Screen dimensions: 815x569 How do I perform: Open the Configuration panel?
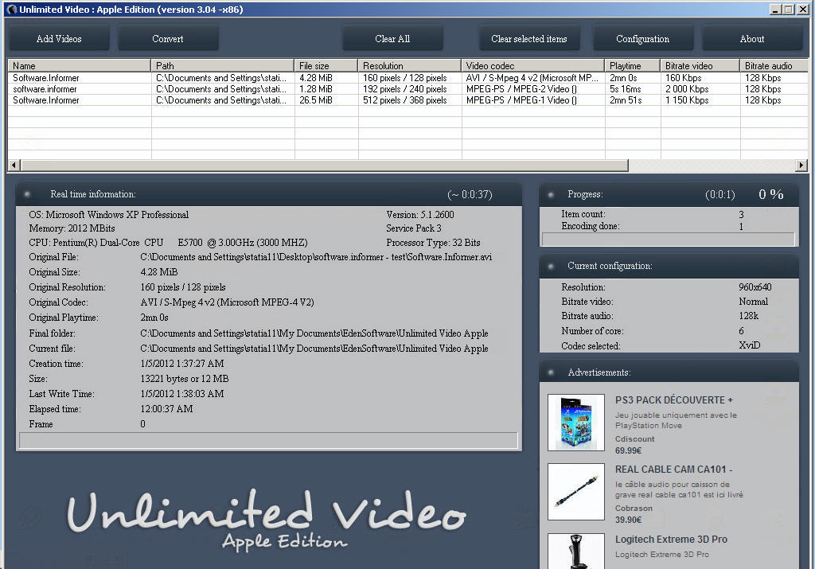point(642,37)
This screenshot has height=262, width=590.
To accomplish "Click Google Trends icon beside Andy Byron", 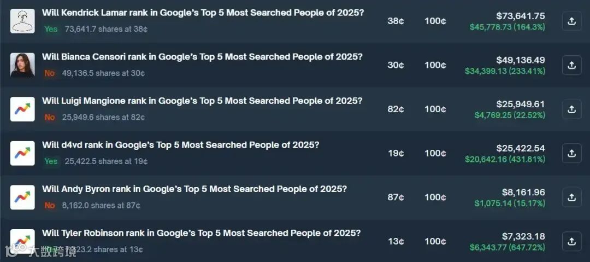I will pos(22,197).
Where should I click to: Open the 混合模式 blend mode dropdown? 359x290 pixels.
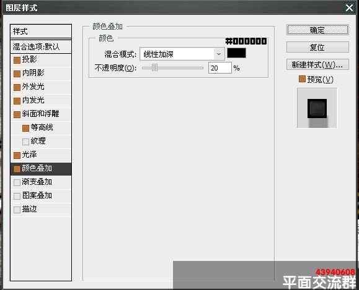click(182, 54)
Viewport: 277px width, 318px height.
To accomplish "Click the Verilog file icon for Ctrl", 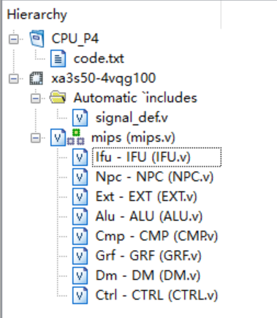I will pyautogui.click(x=80, y=295).
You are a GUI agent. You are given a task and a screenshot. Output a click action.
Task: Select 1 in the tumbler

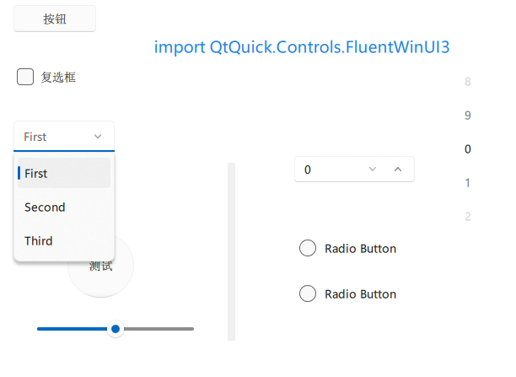(468, 182)
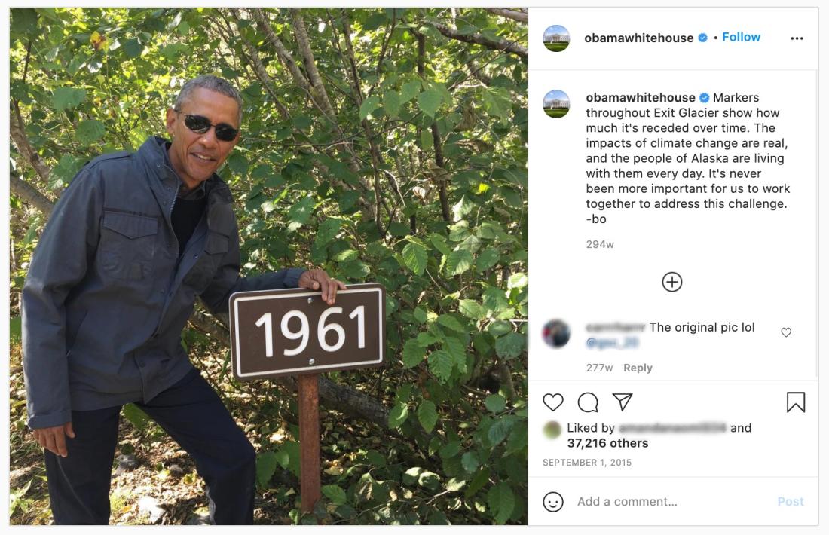Reply to the 'original pic lol' comment
The width and height of the screenshot is (829, 535).
[638, 368]
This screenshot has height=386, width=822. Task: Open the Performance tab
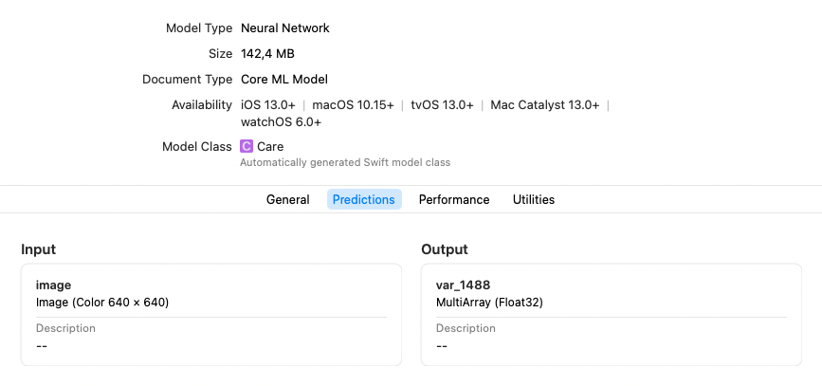tap(454, 200)
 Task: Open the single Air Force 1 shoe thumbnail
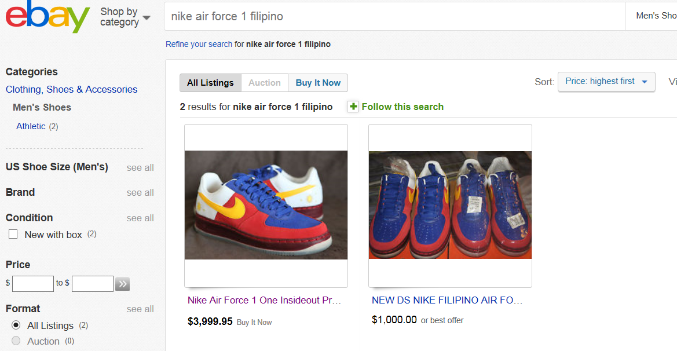tap(266, 205)
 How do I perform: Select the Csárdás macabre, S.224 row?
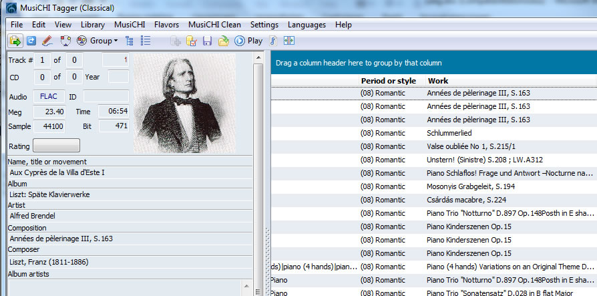461,198
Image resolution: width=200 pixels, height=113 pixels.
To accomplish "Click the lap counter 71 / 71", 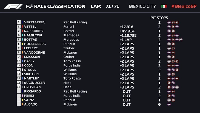I will 112,6.
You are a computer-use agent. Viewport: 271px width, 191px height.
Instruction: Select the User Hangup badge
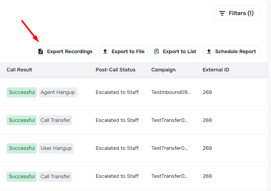click(56, 148)
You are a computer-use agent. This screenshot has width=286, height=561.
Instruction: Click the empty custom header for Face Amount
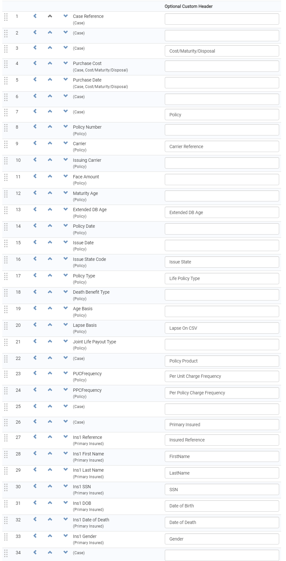coord(222,180)
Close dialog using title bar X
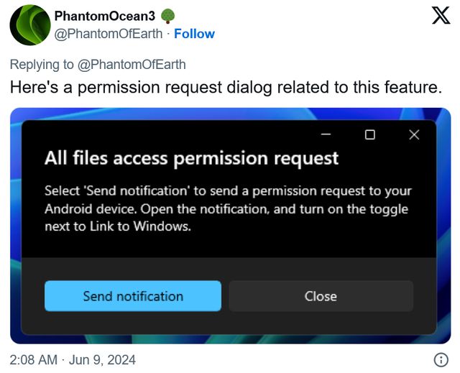The height and width of the screenshot is (373, 460). pyautogui.click(x=413, y=134)
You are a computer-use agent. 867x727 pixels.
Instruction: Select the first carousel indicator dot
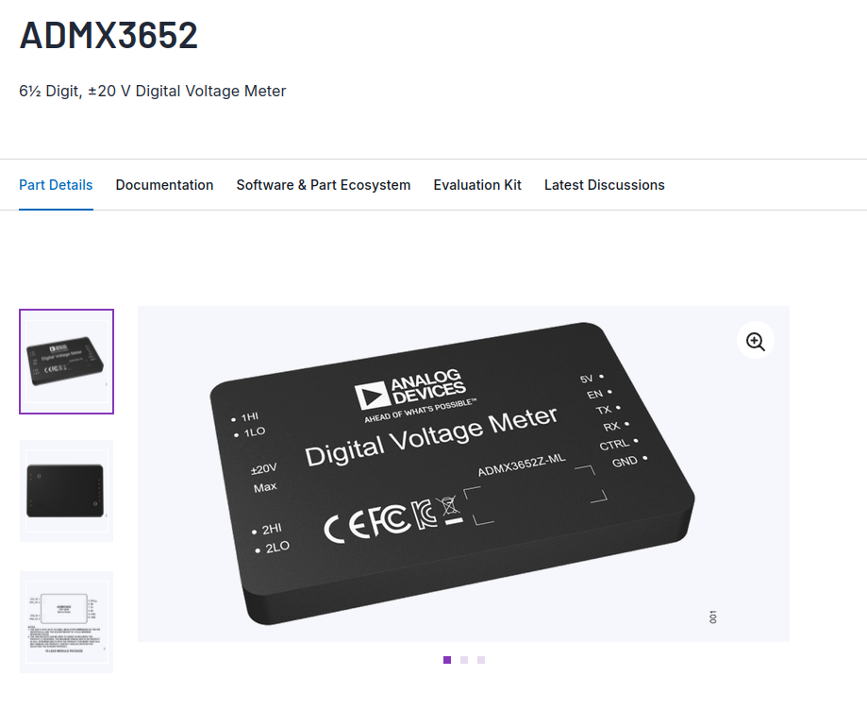(447, 660)
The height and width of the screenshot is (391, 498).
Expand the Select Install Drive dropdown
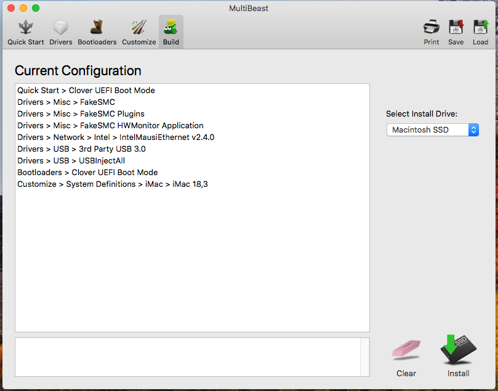tap(432, 130)
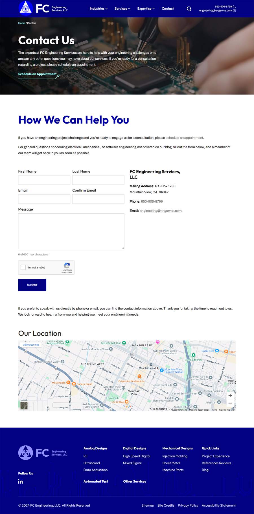Expand the Industries dropdown menu
254x514 pixels.
tap(98, 9)
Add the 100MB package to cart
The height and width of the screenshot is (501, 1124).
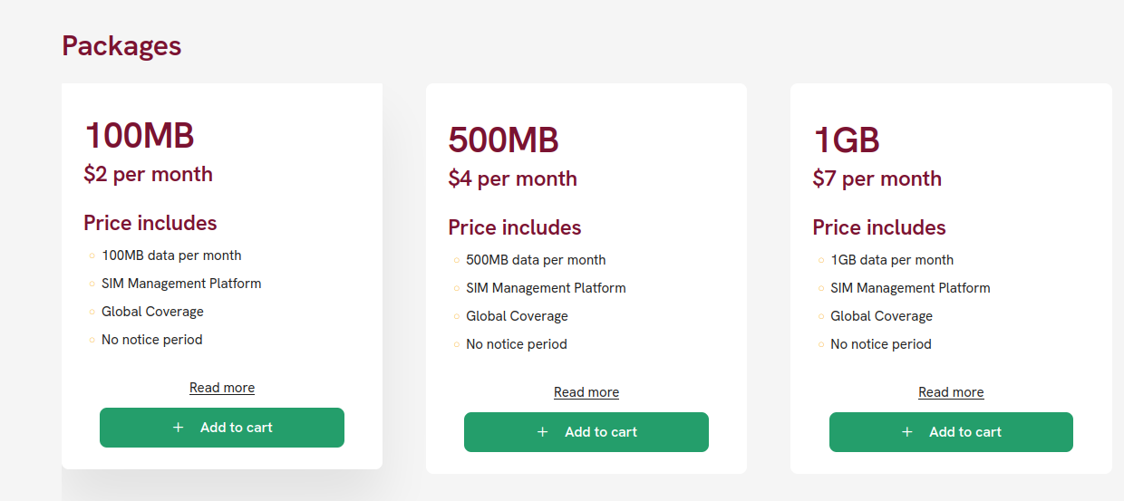(x=222, y=428)
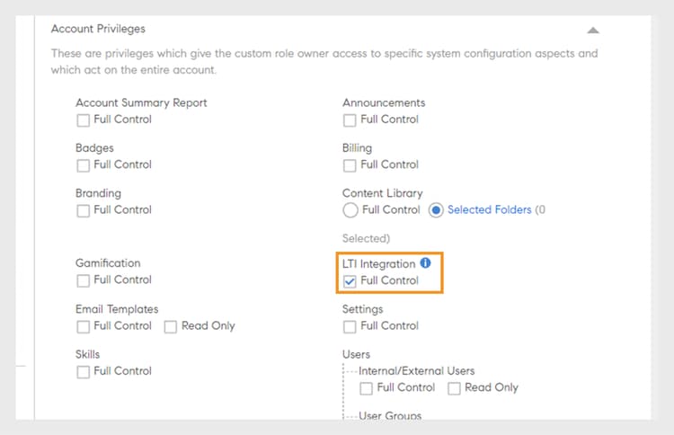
######
Give again the stretch of lines above from the one with "You are a computer-use agent. Viewport: 271px" through the one with "You are a computer-use agent. 867x727 pixels.", both ends kept, and copy no pictures.

## Exercise solution
You are a computer-use agent. Viewport: 271px width, 191px height.
Instruction: Select the User Hangup badge
click(56, 148)
You are a computer-use agent. This screenshot has width=286, height=561.
Instruction: Click the empty custom header for Face Amount
coord(222,180)
Close dialog using title bar X
The height and width of the screenshot is (373, 460). pyautogui.click(x=413, y=134)
You are a computer-use agent. 867x727 pixels.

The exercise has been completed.